> **DIRECTIONS**:
Within the records below is a range that opens at the line with "Given: Open messages notification bubble icon" and closes at the line with "Given: Open the Tutorial link". Return that range word for word, both ends included, and only that range.
#### ENTRIES SHOWN
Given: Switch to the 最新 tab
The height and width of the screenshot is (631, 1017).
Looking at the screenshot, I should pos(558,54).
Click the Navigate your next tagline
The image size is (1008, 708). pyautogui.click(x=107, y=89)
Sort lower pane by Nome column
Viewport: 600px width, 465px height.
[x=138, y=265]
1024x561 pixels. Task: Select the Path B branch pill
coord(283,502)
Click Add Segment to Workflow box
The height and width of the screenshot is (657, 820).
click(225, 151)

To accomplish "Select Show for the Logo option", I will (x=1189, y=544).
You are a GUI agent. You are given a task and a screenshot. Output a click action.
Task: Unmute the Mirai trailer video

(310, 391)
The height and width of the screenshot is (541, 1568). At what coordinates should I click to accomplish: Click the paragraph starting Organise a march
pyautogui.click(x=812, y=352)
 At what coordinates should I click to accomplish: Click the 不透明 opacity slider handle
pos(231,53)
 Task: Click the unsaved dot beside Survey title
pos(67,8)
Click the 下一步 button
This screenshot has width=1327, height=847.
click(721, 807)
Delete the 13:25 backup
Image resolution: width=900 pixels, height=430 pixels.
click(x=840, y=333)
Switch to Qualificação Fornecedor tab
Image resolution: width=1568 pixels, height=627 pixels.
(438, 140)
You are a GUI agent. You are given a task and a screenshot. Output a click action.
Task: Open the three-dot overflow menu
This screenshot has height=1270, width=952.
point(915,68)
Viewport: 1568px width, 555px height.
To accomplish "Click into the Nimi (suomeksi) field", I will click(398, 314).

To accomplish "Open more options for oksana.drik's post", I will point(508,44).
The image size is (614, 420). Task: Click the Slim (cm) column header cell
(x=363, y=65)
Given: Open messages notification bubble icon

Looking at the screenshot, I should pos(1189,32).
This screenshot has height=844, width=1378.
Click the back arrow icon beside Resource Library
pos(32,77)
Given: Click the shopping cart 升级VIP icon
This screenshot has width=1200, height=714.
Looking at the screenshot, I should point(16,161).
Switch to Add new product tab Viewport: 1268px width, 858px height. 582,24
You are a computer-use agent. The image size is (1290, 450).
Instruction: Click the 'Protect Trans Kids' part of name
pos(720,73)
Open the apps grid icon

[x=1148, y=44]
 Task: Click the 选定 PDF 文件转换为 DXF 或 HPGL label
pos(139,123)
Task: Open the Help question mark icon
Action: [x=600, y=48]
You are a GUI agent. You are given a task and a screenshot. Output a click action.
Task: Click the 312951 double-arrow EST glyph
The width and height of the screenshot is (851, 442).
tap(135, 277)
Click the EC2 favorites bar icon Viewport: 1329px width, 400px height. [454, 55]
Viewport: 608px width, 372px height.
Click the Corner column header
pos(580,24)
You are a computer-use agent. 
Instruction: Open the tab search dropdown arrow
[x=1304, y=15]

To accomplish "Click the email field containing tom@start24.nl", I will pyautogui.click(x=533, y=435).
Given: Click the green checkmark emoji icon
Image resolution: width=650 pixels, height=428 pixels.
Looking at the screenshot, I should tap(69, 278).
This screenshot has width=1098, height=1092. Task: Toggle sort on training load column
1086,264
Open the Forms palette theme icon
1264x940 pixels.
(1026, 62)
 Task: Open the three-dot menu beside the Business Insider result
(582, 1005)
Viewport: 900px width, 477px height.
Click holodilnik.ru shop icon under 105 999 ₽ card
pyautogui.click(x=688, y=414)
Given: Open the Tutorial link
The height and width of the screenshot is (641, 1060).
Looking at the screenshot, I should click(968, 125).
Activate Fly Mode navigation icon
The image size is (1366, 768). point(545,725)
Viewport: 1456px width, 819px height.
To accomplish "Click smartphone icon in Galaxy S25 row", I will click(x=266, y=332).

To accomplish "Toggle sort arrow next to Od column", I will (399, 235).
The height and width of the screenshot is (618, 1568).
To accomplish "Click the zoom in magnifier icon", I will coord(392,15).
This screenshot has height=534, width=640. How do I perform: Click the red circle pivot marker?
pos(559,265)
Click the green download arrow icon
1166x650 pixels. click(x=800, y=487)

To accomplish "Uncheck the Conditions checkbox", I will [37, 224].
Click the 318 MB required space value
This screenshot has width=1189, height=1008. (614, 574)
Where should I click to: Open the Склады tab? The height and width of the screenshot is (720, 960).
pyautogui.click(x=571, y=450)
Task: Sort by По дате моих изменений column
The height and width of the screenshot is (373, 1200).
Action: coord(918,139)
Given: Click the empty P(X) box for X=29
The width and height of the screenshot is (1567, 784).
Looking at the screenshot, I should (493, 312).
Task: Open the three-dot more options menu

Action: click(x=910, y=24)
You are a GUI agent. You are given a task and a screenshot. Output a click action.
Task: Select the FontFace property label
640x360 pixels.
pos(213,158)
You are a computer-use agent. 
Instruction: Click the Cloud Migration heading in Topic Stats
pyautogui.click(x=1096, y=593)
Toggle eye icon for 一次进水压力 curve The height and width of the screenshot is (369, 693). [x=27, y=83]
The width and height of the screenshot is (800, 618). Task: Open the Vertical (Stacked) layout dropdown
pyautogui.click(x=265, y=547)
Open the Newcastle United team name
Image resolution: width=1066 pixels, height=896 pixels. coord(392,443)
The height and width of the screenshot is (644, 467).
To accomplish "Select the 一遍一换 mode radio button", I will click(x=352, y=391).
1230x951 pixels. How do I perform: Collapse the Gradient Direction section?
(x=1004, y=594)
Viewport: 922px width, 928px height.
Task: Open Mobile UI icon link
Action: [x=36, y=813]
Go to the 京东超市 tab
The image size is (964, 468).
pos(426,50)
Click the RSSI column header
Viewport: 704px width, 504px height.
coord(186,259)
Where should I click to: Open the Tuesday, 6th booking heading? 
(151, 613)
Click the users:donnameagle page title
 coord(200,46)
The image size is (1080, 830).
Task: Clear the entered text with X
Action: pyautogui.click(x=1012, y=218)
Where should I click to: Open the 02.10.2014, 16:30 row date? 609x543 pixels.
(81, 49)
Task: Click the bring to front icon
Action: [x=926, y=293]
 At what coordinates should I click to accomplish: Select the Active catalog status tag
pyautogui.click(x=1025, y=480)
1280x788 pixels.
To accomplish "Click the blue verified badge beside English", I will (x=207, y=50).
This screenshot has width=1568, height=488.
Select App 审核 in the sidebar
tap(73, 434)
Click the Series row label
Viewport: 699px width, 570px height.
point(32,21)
########
> **PROBLEM SOLUTION**:
Given: Open messages notification bubble icon

Looking at the screenshot, I should pos(1189,32).
This screenshot has height=844, width=1378.
Click the back arrow icon beside Resource Library
pos(32,77)
Given: Click the shopping cart 升级VIP icon
This screenshot has width=1200, height=714.
Looking at the screenshot, I should point(16,161).
Switch to Add new product tab Viewport: 1268px width, 858px height. 582,24
You are a computer-use agent. The image size is (1290, 450).
Instruction: Click the 'Protect Trans Kids' part of name
pos(720,73)
Open the apps grid icon

[x=1148, y=44]
 Task: Click the 选定 PDF 文件转换为 DXF 或 HPGL label
pos(139,123)
Task: Open the Help question mark icon
Action: [x=600, y=48]
You are a GUI agent. You are given a task and a screenshot. Output a click action.
Task: Click the 312951 double-arrow EST glyph
The width and height of the screenshot is (851, 442).
tap(135, 277)
Click the EC2 favorites bar icon Viewport: 1329px width, 400px height. [454, 55]
Viewport: 608px width, 372px height.
Click the Corner column header
pos(580,24)
You are a computer-use agent. 
Instruction: Open the tab search dropdown arrow
[x=1304, y=15]

To accomplish "Click the email field containing tom@start24.nl", I will pyautogui.click(x=533, y=435).
Given: Click the green checkmark emoji icon
Image resolution: width=650 pixels, height=428 pixels.
Looking at the screenshot, I should tap(69, 278).
This screenshot has width=1098, height=1092. Task: Toggle sort on training load column
1086,264
Open the Forms palette theme icon
1264x940 pixels.
(1026, 62)
 Task: Open the three-dot menu beside the Business Insider result
(582, 1005)
Viewport: 900px width, 477px height.
Click holodilnik.ru shop icon under 105 999 ₽ card
pyautogui.click(x=688, y=414)
Given: Open the Tutorial link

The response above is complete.